De tous les continents, l’Europe est le berceau du plus grand nombre de races de chevaux. Quelques-unes sont mondialement célèbres comme le pur-sang, le lipizzan, le frison, le percheron ou le lusitanien. D’autres, trop nombreuses, se trouvent au bord de l’extinction et risquent de s’éteindre dans l’indifférence quasi générale. « Quand une race disparaît, c’est un pan génétique entier de l’espèce « cheval » qui disparaît », souligne Élise Rousseau, auteure du Guide des chevaux d’Europe, récemment paru aux éditions Delachaux et Niestlé. « Aujourd’hui, les protecteurs de l’environnement, tout d’abord sceptiques à l’idée de protéger des animaux domestiques, intègrent de plus en plus l’idée de l’importance de la sauvegarde de ces races », relève la journaliste et « biodiversitaire » (*).

GUIDE DES CHEVAUX D'EUROPE

Si distinguer certains chevaux aux caractéristiques marquantes s’avère relativement aisé, reconnaître la plupart des autres est un exercice délicat, notamment pour les chevaux dit « de sport ».  La présentation pays par pays choisie pour ce livre de petit format doit permettre une identification aussi sûre que possible, bien des races n’ayant jamais franchi les frontières de leur région de naissance.
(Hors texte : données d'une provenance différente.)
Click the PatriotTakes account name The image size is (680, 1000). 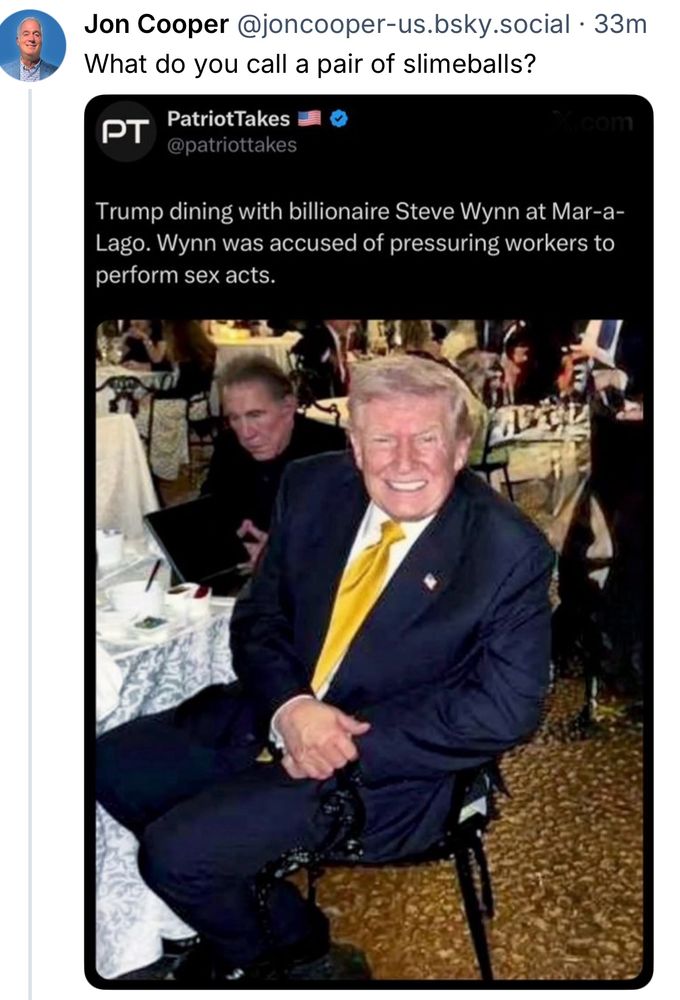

En recensant près de 300 chevaux du très à la mode irish cob au primitif dülmen en passant le menacé trait vladimir, le baroque napolitain ou le cleveland bay cher à la reine d’Angleterre, cette somme exhaustive a préféré, par souci de cohérence, le dessin à la photo. Signées Yann Le Bris, les illustrations sont d'ailleurs d’une précision remarquable.

Un patrimoine fragile

Au terme arbitraire de poneys, Élise Rousseau a délibérément préféré celui de petits chevaux. Un pictogramme est ainsi attribué aux races toisant moins de 1,48 m au garrot. Des symboles distinguent également les populations férales, les chevaux de trait, les races possédant au moins une allure supplémentaire (amble ou tölt) et celles considérées comme rares ou très rares, c’est-à-dire comptant respectivement moins de 5.000 ou de 1.000 individus à travers la planète. Les races sont par ailleurs désignées selon leur nom le plus couramment utilisé ou, le cas échéant, par une transcription fidèle à la prononciation dans la langue originelle.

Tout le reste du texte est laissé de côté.